Person-to-person payments are hot these days, and PayPal Holdings Inc. has one of the hottest products in the market with its Venmo service. But as PayPal revealed Wednesday, Venmo can create some friction for its parent even as it vitally expands its payments business.
PayPal reported $14.2 billion in payment volume for its P2P service in the quarter ended June 30. That’s a robust 78% year-over-year increase and not far off the 80% growth rate reported in the first quarter. The company has doubled down on its investment in Venmo with its Pay With Venmo and Venmo Card products, both of which take advantage of Venmo’s popularity to confer merchant-payment capability on what had been a pure P2P play.

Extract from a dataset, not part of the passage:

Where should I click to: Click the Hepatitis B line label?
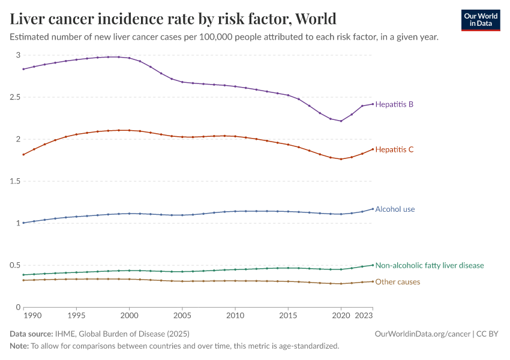pos(394,104)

But P2P with Venmo is free to users, which continues to take a toll on PayPal. It reported its take rate—the portion of overall transaction volume that it keeps—continued to drift downward in the second quarter, notching a decline of 14 basis points year-over-year to 2.77%. PayPal blames a number of factors for the drop, but Venmo looms as a significant cause.

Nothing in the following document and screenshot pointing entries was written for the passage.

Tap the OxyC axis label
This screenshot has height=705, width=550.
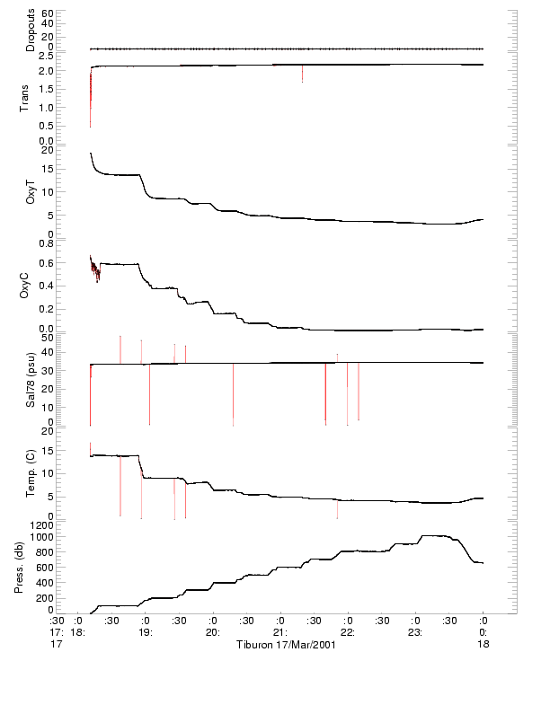tap(31, 286)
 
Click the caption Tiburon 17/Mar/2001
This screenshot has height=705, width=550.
tap(286, 645)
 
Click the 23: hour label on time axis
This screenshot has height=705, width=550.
tap(416, 632)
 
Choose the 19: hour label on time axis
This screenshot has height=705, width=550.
tap(146, 632)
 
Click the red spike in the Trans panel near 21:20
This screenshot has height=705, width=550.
tap(302, 74)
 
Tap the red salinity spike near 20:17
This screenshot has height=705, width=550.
tap(233, 395)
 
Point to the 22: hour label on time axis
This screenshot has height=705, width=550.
tap(348, 632)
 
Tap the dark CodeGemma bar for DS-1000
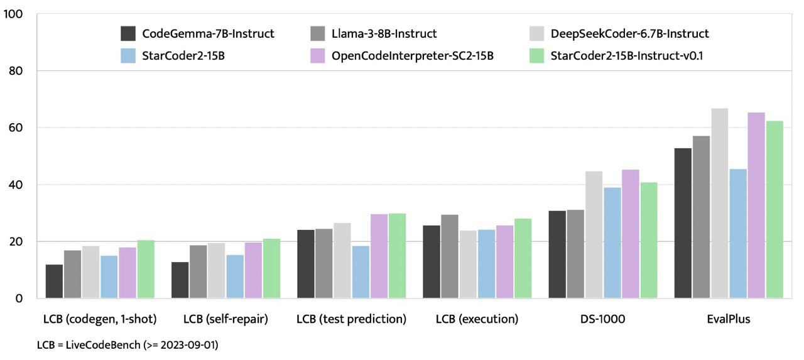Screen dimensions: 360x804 [x=557, y=254]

That’s why the San Jose, Calif.-based payments giant is pinning such big hopes on Pay With Venmo and the Venmo Card, a product cobranded with Mastercard that allows users to tap their Venmo balance at stores, though executives on Wednesday cautioned analysts not to expect quick results. “We’re still in early innings there for sure,” PayPal executive vice president and chief operating officer Bill Ready said during the company’s earnings call. Still, he pointed to a “great pipeline” of merchants interested in adding Venmo payment buttons. And the card “has seen really strong interest from our customer base,” he added.
In addition, another new initiative called “smart payment buttons,” which PayPal has introduced to enable merchants to more easily add PayPal-related options to their checkouts, “will allow a dedicated Venmo payment button,” Ready said. Merchants—and impatient investors—can’t expect quick results, he cautioned. “We’re just getting these products out to market. It’s a multiyear journey,” he said.

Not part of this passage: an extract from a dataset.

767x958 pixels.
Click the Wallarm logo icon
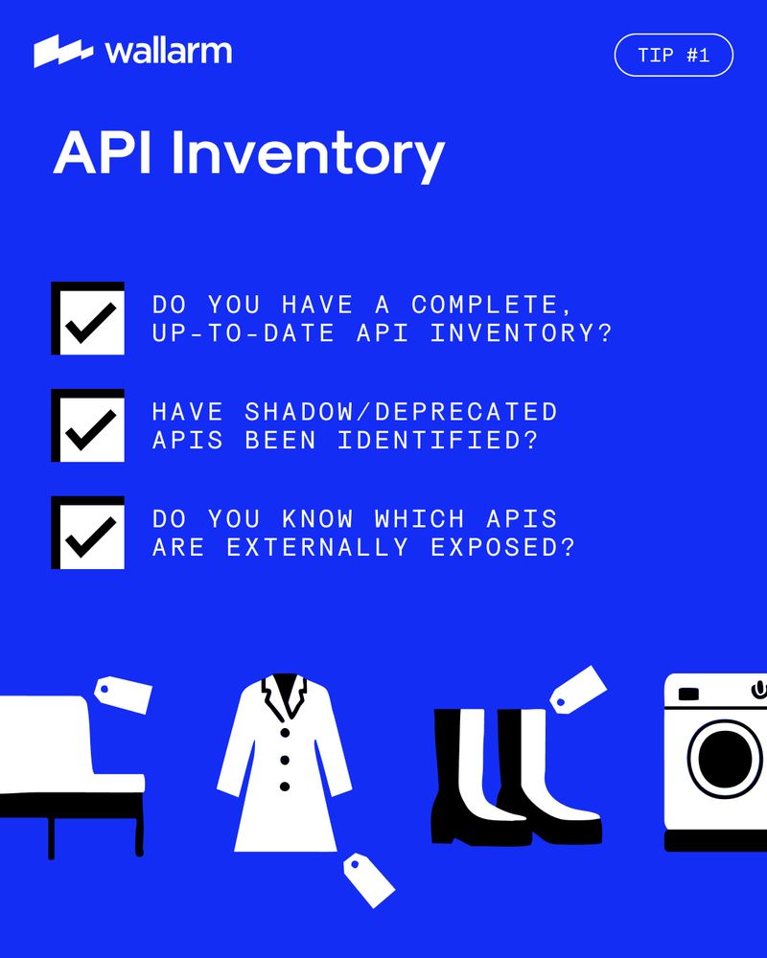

Overall, PayPal executives were at pains to make sure talk of a falling take rate didn’t dominate discussion of what in many respects was a strong quarter. The company expects to add fully 30 million net new active accounts this year, president and chief executive Dan Schulman said, building on performance so far. The company now claims 244 million total active accounts, up 15% year-over-year, including 19.5 million merchant accounts.
So-called customer engagement, a statistic PayPal follows closely, grew to 35.7 transactions per active account, up 9% year-over-year. In a reversal of what most observers would expect, newer users are actually more active on PayPal than ones that have been with the company longer, Schulman told analysts.
Schulman also pointed to the strength of One Touch, a biometric authentication technology in which some 102 million consumers have enrolled and which 9.5 million merchants offer. “It’s the fastest-growing product in our history,” he noted.
Schulman earlier this month said PayPal, which has acquired four companies so far this year, including Europe’s iZettle point-of-sale vendor for $2.2 billion, has no intention of closing its wallet, a point he reinforced Wednesday. “We will continue to be quite acquisitive going forward,” Schulman said. “We’re not ruling out the opportunity for a larger acquisition if that comes around.” The company has already set aside between $1 billion and $3 billion for acquisitions.
All told for the quarter, PayPal recorded $139 billion in payment volume, up 27% from 2017’s second quarter, on 2.3 billion payment transactions, up 28%. Mobile volume was $54 billion, 39% of total volume.